- EXCERPT TO READ

Begin

Updated 17/12/2015 at 15:26 GMT

Pep Guardiola has changed the way football is played to the extent that his great rival Jose Mourinho is struggling to adapt, writes Miguel Delaney.

Pep Guardiola and Jose Mourinho

Image credit: Eurosport

For a midweek without any big matches across Europe, it was certainly filled with a lot of incident - and an awful lot of tension.
Pep Guardiola kept everyone waiting about his future, especially current employers Bayern Munich, as he thought about a final decision on what to do next. Chelsea then kept Jose Mourinho waiting as to whether they would resign him to club history, before eventually taking the decision to sack him..
All of this will mean clear change at the top level of European football, but also shows how much change there has been in what was once among the most intense managerial rivalries in the game.
Mourinho and Guardiola instantly found themselves at opposite ends of the philosophical spectrum over how football should be played, and it is no exaggeration to say that contrast between those two men - as well as a host of other personal differences - has defined so much of the game over the past decade.
Those differences have now resulted in a stark contrast in their situations too.
Whereas Guardiola is again wanted by virtually all of the super-clubs - especially those two in Manchester - this Chelsea sacking could feasibly end Mourinho’s time at that level of the game..
Dismissal does terminal damage to the Portuguese’s reputation, and brings a scarcely believable collapse to a drastic conclusion that even he would struggle to spin. Mourinho has certainly found it hard to solve the first great crisis of his career, and only succeeded in feeding the doubts that have put off many of the big clubs in appointing him in the past.

End

- WHAT THIS EXERCISE ASKS
(a) Answer these from the article on Guardiola and Mourinho:
(i) Which club employed Guardiola at the time?
(ii) Which club sacked Mourinho?
(iii) Who wrote the piece?
(b) Copy the part of the article on Guardiola and Mourinho that opens with the words containing "Mourinho and Guardiola" and closes with "of the game..", renaming "super-clubs" to "elite clubs".
The items on this page aren't needed for the work here.

- EXTRACTED ENTRIES
Begin

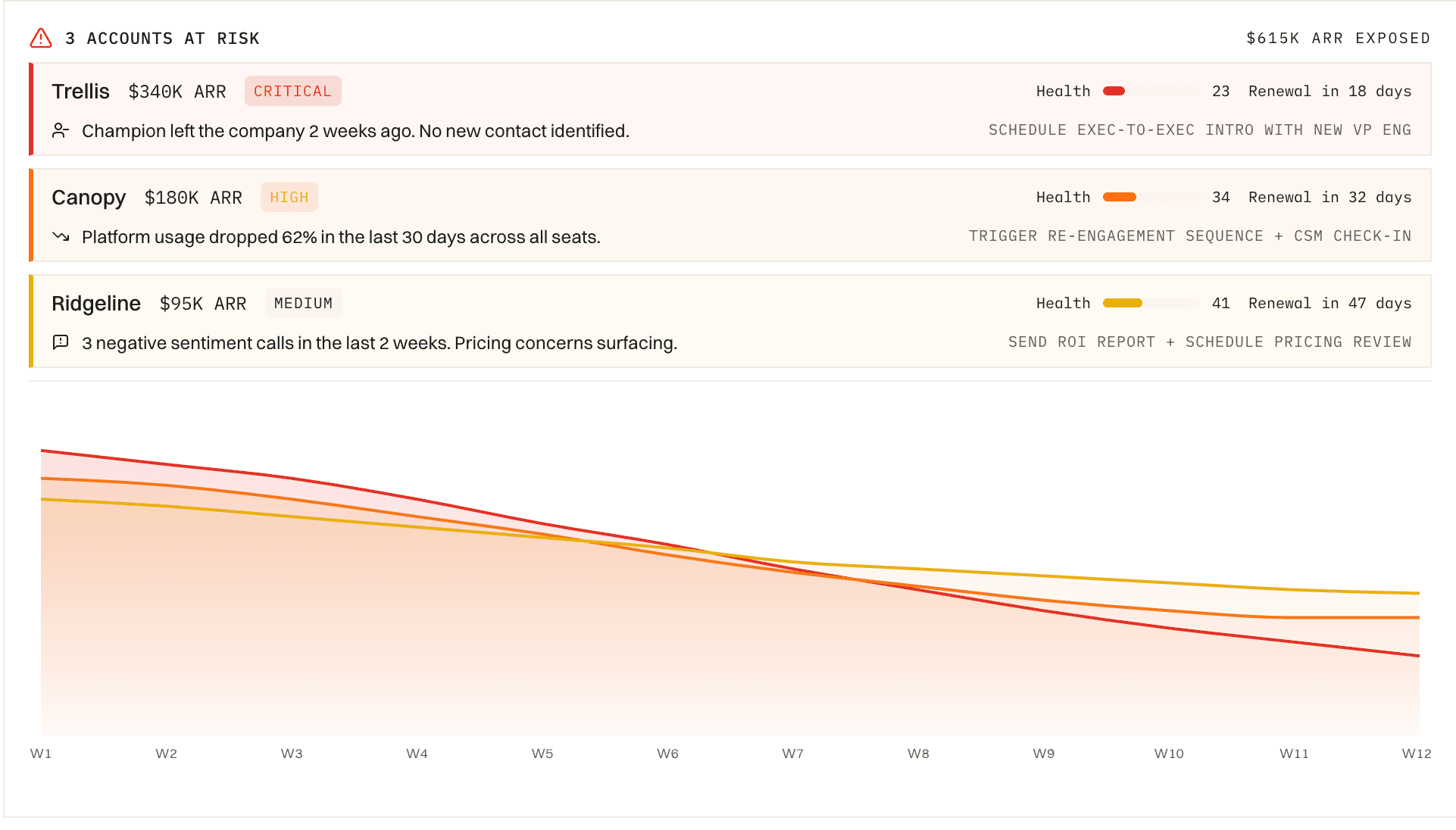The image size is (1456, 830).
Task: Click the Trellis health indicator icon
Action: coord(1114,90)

End
Begin

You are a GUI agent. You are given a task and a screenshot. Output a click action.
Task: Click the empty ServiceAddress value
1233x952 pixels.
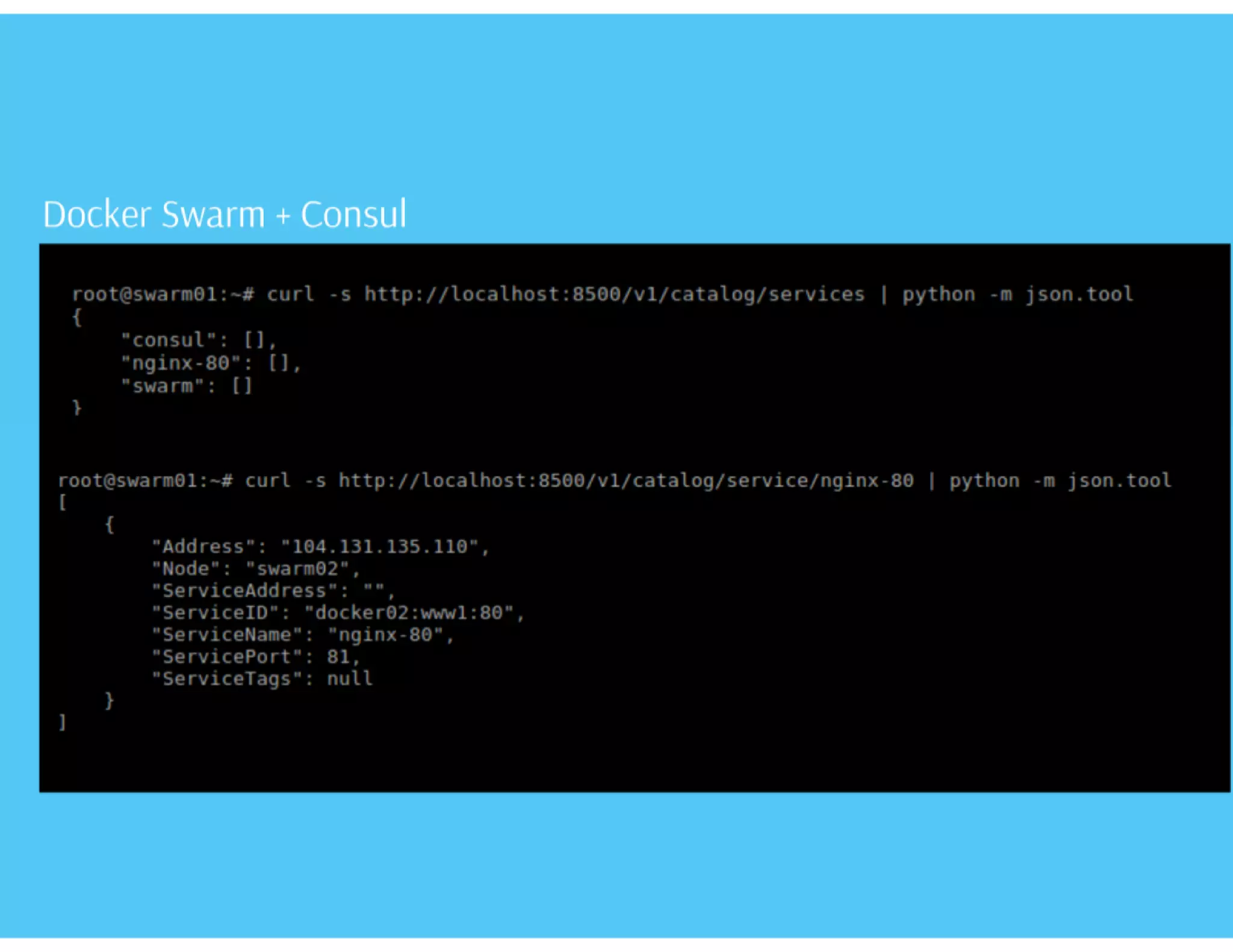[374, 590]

End

- OUTPUTS IN ORDER
(a)
(i) Bayern Munich
(ii) Chelsea
(iii) Miguel Delaney

(b)
Mourinho and Guardiola instantly found themselves at opposite ends of the philosophical spectrum over how football should be played, and it is no exaggeration to say that contrast between those two men - as well as a host of other personal differences - has defined so much of the game over the past decade.
Those differences have now resulted in a stark contrast in their situations too.
Whereas Guardiola is again wanted by virtually all of the elite clubs - especially those two in Manchester - this Chelsea sacking could feasibly end Mourinho’s time at that level of the game..